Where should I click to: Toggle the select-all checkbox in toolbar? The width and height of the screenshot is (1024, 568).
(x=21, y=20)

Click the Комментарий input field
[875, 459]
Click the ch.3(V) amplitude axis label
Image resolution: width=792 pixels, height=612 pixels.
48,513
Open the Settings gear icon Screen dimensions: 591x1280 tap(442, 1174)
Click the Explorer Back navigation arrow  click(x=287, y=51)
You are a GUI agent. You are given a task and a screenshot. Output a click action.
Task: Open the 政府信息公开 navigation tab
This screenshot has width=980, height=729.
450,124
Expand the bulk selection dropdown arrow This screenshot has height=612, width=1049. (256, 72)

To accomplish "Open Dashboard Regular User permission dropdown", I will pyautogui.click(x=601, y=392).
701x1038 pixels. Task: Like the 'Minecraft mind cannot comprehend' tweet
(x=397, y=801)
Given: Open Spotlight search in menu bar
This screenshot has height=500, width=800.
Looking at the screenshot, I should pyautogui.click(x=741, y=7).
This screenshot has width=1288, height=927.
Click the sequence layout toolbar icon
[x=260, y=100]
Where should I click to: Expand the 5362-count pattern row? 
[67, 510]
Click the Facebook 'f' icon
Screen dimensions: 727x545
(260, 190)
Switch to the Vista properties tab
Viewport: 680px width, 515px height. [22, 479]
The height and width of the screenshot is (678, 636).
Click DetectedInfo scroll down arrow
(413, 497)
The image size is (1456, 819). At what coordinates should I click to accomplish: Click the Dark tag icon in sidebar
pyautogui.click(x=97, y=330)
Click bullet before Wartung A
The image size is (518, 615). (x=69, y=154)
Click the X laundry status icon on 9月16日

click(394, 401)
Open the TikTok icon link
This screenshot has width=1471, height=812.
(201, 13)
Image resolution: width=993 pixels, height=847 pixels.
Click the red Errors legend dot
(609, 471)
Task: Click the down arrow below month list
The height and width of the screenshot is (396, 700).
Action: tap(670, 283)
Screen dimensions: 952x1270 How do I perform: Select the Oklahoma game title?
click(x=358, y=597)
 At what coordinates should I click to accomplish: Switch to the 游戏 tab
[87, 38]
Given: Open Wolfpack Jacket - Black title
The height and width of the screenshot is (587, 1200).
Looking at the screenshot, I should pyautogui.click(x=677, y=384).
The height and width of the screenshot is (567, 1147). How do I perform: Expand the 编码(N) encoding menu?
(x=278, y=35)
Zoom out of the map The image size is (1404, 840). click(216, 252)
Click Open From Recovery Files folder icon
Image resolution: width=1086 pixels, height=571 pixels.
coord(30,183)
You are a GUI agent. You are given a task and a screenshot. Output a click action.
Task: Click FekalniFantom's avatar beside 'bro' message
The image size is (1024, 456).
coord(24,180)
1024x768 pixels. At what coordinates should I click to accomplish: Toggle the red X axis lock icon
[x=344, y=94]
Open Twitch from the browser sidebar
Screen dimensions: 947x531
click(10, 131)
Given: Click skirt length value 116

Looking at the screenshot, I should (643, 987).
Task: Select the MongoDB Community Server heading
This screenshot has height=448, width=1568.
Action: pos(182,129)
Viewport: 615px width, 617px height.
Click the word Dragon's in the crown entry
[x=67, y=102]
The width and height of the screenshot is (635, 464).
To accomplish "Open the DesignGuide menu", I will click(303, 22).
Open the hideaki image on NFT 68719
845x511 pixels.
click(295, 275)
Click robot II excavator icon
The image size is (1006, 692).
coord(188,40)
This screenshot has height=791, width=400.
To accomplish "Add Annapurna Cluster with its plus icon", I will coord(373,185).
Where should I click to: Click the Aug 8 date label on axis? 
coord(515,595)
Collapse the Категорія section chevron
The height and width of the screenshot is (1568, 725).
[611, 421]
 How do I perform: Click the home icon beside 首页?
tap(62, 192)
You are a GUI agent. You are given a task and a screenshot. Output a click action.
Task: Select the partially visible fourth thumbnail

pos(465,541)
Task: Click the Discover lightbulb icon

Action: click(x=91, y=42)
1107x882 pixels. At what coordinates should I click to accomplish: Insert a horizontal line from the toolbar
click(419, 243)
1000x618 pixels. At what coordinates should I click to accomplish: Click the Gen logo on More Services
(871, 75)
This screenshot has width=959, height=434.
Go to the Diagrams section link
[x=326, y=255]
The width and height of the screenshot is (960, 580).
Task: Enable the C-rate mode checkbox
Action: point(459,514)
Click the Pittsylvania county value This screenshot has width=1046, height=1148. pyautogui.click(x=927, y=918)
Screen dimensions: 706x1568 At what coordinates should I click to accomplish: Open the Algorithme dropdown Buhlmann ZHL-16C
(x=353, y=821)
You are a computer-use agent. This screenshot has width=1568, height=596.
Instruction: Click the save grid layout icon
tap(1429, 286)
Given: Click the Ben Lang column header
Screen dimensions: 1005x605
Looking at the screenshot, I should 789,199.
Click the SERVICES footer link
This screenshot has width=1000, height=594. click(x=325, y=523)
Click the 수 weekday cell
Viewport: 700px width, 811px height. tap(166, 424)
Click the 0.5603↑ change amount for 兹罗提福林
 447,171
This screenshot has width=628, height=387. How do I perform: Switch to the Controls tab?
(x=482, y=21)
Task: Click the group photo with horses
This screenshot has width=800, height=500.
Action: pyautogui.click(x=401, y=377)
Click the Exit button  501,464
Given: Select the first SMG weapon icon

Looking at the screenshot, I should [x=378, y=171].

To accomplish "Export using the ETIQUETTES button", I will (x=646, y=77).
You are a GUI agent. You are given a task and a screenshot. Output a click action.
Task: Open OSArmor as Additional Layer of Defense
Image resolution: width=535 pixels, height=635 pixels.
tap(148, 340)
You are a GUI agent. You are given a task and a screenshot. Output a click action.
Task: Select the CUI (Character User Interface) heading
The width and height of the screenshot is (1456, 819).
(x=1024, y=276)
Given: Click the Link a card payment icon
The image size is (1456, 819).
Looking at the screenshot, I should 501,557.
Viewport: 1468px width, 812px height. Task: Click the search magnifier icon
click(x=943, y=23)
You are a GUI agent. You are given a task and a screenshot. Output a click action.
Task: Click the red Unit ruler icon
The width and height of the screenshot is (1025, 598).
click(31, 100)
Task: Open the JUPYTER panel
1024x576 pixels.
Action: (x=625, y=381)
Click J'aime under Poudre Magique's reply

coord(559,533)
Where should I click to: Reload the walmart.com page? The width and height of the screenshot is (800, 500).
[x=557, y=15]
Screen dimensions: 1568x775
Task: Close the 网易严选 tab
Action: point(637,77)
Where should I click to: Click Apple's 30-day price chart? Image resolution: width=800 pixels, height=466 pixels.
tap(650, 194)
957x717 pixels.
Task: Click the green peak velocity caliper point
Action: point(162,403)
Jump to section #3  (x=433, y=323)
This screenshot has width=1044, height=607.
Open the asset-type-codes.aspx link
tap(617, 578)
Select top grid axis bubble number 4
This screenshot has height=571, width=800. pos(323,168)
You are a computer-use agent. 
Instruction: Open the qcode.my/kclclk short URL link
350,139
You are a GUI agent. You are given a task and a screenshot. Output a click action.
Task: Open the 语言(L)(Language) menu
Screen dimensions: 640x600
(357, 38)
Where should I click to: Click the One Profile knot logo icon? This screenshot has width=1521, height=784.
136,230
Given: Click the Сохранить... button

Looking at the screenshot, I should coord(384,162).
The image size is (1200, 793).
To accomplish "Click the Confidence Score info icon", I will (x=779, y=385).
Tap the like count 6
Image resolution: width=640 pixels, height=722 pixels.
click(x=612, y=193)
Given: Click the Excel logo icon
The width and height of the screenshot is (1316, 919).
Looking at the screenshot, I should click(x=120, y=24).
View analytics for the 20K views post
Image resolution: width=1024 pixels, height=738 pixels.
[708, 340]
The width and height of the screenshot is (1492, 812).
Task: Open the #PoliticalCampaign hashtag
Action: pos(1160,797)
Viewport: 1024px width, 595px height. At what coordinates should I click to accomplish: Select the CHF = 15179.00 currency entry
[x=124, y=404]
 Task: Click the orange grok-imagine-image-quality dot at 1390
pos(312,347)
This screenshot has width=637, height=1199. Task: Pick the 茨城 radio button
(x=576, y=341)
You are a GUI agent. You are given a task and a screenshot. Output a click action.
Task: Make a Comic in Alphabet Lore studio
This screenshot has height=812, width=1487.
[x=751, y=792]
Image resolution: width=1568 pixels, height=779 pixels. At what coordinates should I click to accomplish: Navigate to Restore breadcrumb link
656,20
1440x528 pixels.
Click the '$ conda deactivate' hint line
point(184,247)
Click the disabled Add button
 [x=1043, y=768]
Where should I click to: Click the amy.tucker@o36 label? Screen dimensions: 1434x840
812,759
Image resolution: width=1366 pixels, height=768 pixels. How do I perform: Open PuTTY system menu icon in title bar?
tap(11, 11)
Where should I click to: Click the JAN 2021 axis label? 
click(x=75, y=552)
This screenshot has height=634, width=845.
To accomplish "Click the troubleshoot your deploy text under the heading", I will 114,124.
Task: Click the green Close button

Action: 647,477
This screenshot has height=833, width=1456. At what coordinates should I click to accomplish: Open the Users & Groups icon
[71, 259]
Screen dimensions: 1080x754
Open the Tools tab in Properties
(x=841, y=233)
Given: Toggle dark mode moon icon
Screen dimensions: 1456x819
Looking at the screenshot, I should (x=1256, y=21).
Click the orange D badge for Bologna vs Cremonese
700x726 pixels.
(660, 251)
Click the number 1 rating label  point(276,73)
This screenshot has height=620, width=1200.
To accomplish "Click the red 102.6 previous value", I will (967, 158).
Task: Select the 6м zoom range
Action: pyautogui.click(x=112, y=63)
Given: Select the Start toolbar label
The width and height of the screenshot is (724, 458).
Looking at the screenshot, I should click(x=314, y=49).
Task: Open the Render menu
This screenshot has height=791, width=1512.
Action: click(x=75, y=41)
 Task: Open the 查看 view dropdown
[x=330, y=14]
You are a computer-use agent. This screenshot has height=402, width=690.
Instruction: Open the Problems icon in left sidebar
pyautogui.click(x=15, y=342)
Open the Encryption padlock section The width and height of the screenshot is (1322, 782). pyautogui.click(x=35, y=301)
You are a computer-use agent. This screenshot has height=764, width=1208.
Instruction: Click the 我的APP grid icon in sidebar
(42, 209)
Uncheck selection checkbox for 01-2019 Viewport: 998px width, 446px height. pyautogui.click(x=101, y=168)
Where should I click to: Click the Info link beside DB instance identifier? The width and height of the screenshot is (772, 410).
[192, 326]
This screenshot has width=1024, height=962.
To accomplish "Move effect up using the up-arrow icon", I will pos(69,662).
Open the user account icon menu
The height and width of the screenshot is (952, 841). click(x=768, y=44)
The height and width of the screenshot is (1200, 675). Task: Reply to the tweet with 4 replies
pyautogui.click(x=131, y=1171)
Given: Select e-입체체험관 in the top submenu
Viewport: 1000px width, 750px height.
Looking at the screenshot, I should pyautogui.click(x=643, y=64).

» **Exercise**:
Wherever a line contains the string "selection", copy that line from the data.

» **Response to this exercise**:
Expand the bulk selection dropdown arrow This screenshot has height=612, width=1049. (256, 72)
Uncheck selection checkbox for 01-2019 Viewport: 998px width, 446px height. pyautogui.click(x=101, y=168)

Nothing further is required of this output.